The announcement follows Johnson’s $500,000 investment within the city’s 2024 budget to create a subcommittee to study reparations.
Mayor Lori Lightfoot formed a City Council Subcommittee on Reparations in 2020, but the group only met twice, according to WTTW News.
As Juneteenth celebrations become more mainstream, one question remains in the hearts and minds of many Black descendants of chattel slavery, both nationwide and in Chicago: When will Black residents receive reparations?
“Where is our modern-day 40 acres and mule?” Michelle Rashad, a Chicago Lawn resident, asked rhetorically.

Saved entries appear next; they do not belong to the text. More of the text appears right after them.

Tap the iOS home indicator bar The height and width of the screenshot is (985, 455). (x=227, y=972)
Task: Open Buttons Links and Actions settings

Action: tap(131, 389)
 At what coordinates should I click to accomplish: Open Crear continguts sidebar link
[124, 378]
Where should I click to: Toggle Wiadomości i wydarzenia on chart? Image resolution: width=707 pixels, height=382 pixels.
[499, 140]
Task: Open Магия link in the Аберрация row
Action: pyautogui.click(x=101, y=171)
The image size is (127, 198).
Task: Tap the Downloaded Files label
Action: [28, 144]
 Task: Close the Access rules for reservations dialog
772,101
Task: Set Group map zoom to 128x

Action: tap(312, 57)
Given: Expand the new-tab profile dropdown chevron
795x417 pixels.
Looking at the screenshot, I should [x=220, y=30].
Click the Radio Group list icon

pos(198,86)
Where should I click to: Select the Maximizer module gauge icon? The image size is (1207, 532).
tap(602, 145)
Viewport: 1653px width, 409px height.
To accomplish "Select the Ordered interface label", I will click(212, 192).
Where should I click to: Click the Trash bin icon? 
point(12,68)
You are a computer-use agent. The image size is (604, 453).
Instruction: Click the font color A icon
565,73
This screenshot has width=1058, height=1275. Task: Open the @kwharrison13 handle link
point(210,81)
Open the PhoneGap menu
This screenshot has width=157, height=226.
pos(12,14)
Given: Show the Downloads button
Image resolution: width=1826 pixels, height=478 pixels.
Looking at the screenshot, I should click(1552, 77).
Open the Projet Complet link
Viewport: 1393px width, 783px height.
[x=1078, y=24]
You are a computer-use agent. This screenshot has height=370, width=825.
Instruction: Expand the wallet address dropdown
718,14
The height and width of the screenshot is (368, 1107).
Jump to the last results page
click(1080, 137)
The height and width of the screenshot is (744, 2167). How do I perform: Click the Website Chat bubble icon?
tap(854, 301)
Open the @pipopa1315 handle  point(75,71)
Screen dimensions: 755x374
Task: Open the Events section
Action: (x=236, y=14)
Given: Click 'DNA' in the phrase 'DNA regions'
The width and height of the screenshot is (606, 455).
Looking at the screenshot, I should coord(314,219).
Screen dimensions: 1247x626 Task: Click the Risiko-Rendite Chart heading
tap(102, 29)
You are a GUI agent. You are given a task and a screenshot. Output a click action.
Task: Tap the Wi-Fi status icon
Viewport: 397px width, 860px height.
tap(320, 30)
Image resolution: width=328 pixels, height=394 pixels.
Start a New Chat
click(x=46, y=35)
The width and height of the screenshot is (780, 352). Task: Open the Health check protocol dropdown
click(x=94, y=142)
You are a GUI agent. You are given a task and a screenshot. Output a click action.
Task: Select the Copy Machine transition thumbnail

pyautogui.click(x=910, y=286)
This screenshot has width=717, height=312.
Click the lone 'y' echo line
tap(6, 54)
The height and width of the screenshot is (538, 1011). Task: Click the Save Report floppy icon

Rashad is also the executive director of Imagine Englewood if.., a nonprofit organization that’s dedicated to creating safe and empowering spaces for young people in Englewood.
For Rashad, reparations for Black residents would include free education at any level, free healthcare, and programming to support Black home and land ownership.
“So if I want to get my master’s, I’m gonna get my doctorate, all of that should be paid for like the next 100 years,” she said. “Black folks should have free health insurance, but if not all of it, at least making sure that we have we were able to access free mental health services. I also feel like Black folks should have easier access to land and property. There should be a shortcut for us considering we were once property. We should be able to own property.”
Valerie Hall, a longtime South Side resident, echoed Rashad’s sentiments about land and property ownership. Hall, a senior citizen, would like to see guaranteed income programs for Black seniors. She explained how challenging it is for her to survive on a fixed income.
“I can’t survive if I don’t get another job or another source of income because $147 in Link [benefits] is not going to help. I gotta pay my rent, telephone, gas, and electric bill. Where does that leave me?”
Through the executive order, the Johnson administration publicly acknowledges the harms and discrimination that Black residents have endured from slavery to the present day. The order also includes a public apology from the city “for the historical wrongs committed against Black Chicagoans and their ancestors who have and continue to bear injustices,” according to text from the executive order.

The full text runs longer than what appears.